* Goal of the exercise *
Retype every entry below exactly as it stands.

[Stored entries]
'''
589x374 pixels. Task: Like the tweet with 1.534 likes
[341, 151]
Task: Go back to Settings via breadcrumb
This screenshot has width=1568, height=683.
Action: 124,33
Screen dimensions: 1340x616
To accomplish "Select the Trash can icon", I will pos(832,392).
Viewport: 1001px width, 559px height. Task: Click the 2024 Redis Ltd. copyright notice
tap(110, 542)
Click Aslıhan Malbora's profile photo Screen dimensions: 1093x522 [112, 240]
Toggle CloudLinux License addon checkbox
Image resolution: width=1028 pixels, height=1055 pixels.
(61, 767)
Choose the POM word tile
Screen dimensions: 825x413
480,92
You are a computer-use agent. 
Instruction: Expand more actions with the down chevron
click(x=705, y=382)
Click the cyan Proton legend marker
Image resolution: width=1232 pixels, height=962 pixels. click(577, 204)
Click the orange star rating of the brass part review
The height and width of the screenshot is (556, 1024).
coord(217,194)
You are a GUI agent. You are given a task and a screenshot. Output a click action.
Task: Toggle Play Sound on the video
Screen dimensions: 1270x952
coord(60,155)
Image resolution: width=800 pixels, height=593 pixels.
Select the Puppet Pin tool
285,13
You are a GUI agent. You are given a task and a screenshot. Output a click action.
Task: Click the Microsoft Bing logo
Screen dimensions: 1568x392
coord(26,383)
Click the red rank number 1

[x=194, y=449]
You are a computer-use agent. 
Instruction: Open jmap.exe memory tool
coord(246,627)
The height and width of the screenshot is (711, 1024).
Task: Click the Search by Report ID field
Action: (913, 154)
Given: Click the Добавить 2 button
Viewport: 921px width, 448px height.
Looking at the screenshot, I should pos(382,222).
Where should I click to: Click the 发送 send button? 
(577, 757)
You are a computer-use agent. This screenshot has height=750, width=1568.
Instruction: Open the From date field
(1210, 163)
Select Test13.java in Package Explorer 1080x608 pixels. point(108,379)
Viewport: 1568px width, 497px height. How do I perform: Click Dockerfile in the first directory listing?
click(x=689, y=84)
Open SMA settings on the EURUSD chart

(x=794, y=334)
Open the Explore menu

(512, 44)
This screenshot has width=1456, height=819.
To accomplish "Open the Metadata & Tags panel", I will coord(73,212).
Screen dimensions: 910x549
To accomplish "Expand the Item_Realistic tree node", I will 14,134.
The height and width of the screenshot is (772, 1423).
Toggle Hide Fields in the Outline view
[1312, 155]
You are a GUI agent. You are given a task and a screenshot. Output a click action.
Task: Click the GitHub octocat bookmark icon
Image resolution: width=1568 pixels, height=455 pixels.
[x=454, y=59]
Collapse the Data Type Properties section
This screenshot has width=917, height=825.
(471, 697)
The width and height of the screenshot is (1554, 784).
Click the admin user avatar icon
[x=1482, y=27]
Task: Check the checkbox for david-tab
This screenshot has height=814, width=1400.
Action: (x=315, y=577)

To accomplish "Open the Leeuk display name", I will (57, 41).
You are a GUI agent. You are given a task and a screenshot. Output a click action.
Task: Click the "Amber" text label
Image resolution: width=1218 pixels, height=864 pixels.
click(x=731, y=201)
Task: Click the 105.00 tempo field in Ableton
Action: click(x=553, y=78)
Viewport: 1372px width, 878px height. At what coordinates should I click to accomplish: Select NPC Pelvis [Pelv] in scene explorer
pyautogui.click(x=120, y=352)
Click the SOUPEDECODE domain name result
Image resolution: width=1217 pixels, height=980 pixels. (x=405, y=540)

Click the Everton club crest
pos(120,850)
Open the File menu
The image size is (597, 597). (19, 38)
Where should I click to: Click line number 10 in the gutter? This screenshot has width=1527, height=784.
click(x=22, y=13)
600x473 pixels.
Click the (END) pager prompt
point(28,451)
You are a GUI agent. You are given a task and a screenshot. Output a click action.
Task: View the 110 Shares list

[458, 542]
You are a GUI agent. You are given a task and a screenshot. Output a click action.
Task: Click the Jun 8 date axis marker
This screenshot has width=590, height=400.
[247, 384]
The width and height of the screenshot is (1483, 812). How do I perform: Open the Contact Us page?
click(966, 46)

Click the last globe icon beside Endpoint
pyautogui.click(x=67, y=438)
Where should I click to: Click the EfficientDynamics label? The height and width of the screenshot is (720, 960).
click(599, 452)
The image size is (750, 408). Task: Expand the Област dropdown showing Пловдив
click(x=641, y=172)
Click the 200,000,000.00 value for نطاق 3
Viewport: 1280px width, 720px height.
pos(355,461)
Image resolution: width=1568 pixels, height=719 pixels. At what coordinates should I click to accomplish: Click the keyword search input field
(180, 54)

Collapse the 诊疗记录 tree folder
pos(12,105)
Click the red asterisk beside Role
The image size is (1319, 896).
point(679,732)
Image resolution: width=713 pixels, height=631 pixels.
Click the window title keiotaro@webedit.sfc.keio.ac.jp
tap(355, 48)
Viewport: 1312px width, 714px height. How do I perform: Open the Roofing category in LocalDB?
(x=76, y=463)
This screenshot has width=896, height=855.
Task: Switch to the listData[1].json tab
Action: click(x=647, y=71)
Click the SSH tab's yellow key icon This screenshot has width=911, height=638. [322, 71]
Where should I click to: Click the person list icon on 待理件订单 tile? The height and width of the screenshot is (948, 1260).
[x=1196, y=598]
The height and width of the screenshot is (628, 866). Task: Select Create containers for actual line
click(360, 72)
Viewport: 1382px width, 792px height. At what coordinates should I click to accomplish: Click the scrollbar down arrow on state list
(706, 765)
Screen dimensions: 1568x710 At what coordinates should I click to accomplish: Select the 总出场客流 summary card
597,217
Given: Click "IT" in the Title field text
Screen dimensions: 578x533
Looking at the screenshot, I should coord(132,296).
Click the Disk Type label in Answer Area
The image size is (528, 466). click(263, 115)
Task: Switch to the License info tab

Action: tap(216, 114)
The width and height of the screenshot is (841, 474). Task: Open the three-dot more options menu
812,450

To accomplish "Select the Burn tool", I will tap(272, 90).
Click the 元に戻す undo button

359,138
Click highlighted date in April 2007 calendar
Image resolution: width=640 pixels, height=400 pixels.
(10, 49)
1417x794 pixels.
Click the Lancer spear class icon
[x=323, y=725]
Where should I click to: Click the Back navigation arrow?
'''
* Solved exercise *
589x374 pixels. Task: Like the tweet with 1.534 likes
[341, 151]
Task: Go back to Settings via breadcrumb
This screenshot has width=1568, height=683.
Action: 124,33
Screen dimensions: 1340x616
To accomplish "Select the Trash can icon", I will pos(832,392).
Viewport: 1001px width, 559px height. Task: Click the 2024 Redis Ltd. copyright notice
tap(110, 542)
Click Aslıhan Malbora's profile photo Screen dimensions: 1093x522 [112, 240]
Toggle CloudLinux License addon checkbox
Image resolution: width=1028 pixels, height=1055 pixels.
(61, 767)
Choose the POM word tile
Screen dimensions: 825x413
480,92
You are a computer-use agent. 
Instruction: Expand more actions with the down chevron
click(x=705, y=382)
Click the cyan Proton legend marker
Image resolution: width=1232 pixels, height=962 pixels. click(577, 204)
Click the orange star rating of the brass part review
The height and width of the screenshot is (556, 1024).
coord(217,194)
You are a GUI agent. You are given a task and a screenshot. Output a click action.
Task: Toggle Play Sound on the video
Screen dimensions: 1270x952
coord(60,155)
Image resolution: width=800 pixels, height=593 pixels.
Select the Puppet Pin tool
285,13
You are a GUI agent. You are given a task and a screenshot. Output a click action.
Task: Click the Microsoft Bing logo
Screen dimensions: 1568x392
coord(26,383)
Click the red rank number 1

[x=194, y=449]
You are a computer-use agent. 
Instruction: Open jmap.exe memory tool
coord(246,627)
The height and width of the screenshot is (711, 1024).
Task: Click the Search by Report ID field
Action: (913, 154)
Given: Click the Добавить 2 button
Viewport: 921px width, 448px height.
Looking at the screenshot, I should pos(382,222).
Where should I click to: Click the 发送 send button? 
(577, 757)
You are a computer-use agent. This screenshot has height=750, width=1568.
Instruction: Open the From date field
(1210, 163)
Select Test13.java in Package Explorer 1080x608 pixels. point(108,379)
Viewport: 1568px width, 497px height. How do I perform: Click Dockerfile in the first directory listing?
click(x=689, y=84)
Open SMA settings on the EURUSD chart

(x=794, y=334)
Open the Explore menu

(512, 44)
This screenshot has width=1456, height=819.
To accomplish "Open the Metadata & Tags panel", I will coord(73,212).
Screen dimensions: 910x549
To accomplish "Expand the Item_Realistic tree node", I will 14,134.
The height and width of the screenshot is (772, 1423).
Toggle Hide Fields in the Outline view
[1312, 155]
You are a GUI agent. You are given a task and a screenshot. Output a click action.
Task: Click the GitHub octocat bookmark icon
Image resolution: width=1568 pixels, height=455 pixels.
[x=454, y=59]
Collapse the Data Type Properties section
This screenshot has width=917, height=825.
(471, 697)
The width and height of the screenshot is (1554, 784).
Click the admin user avatar icon
[x=1482, y=27]
Task: Check the checkbox for david-tab
This screenshot has height=814, width=1400.
Action: (x=315, y=577)

To accomplish "Open the Leeuk display name", I will (57, 41).
You are a GUI agent. You are given a task and a screenshot. Output a click action.
Task: Click the "Amber" text label
Image resolution: width=1218 pixels, height=864 pixels.
click(x=731, y=201)
Task: Click the 105.00 tempo field in Ableton
Action: click(x=553, y=78)
Viewport: 1372px width, 878px height. At what coordinates should I click to accomplish: Select NPC Pelvis [Pelv] in scene explorer
pyautogui.click(x=120, y=352)
Click the SOUPEDECODE domain name result
Image resolution: width=1217 pixels, height=980 pixels. (x=405, y=540)

Click the Everton club crest
pos(120,850)
Open the File menu
The image size is (597, 597). (19, 38)
Where should I click to: Click line number 10 in the gutter? This screenshot has width=1527, height=784.
click(x=22, y=13)
600x473 pixels.
Click the (END) pager prompt
point(28,451)
You are a GUI agent. You are given a task and a screenshot. Output a click action.
Task: View the 110 Shares list

[458, 542]
You are a GUI agent. You are given a task and a screenshot. Output a click action.
Task: Click the Jun 8 date axis marker
This screenshot has width=590, height=400.
[247, 384]
The width and height of the screenshot is (1483, 812). How do I perform: Open the Contact Us page?
click(966, 46)

Click the last globe icon beside Endpoint
pyautogui.click(x=67, y=438)
Where should I click to: Click the EfficientDynamics label? The height and width of the screenshot is (720, 960).
click(599, 452)
The image size is (750, 408). Task: Expand the Област dropdown showing Пловдив
click(x=641, y=172)
Click the 200,000,000.00 value for نطاق 3
Viewport: 1280px width, 720px height.
pos(355,461)
Image resolution: width=1568 pixels, height=719 pixels. At what coordinates should I click to accomplish: Click the keyword search input field
(180, 54)

Collapse the 诊疗记录 tree folder
pos(12,105)
Click the red asterisk beside Role
The image size is (1319, 896).
point(679,732)
Image resolution: width=713 pixels, height=631 pixels.
Click the window title keiotaro@webedit.sfc.keio.ac.jp
tap(355, 48)
Viewport: 1312px width, 714px height. How do I perform: Open the Roofing category in LocalDB?
(x=76, y=463)
This screenshot has width=896, height=855.
Task: Switch to the listData[1].json tab
Action: click(x=647, y=71)
Click the SSH tab's yellow key icon This screenshot has width=911, height=638. [322, 71]
Where should I click to: Click the person list icon on 待理件订单 tile? The height and width of the screenshot is (948, 1260).
[x=1196, y=598]
The height and width of the screenshot is (628, 866). Task: Select Create containers for actual line
click(360, 72)
Viewport: 1382px width, 792px height. At what coordinates should I click to accomplish: Click the scrollbar down arrow on state list
(706, 765)
Screen dimensions: 1568x710 At what coordinates should I click to accomplish: Select the 总出场客流 summary card
597,217
Given: Click "IT" in the Title field text
Screen dimensions: 578x533
Looking at the screenshot, I should coord(132,296).
Click the Disk Type label in Answer Area
The image size is (528, 466). click(263, 115)
Task: Switch to the License info tab

Action: tap(216, 114)
The width and height of the screenshot is (841, 474). Task: Open the three-dot more options menu
812,450

To accomplish "Select the Burn tool", I will tap(272, 90).
Click the 元に戻す undo button

359,138
Click highlighted date in April 2007 calendar
Image resolution: width=640 pixels, height=400 pixels.
(10, 49)
1417x794 pixels.
Click the Lancer spear class icon
[x=323, y=725]
Where should I click to: Click the Back navigation arrow?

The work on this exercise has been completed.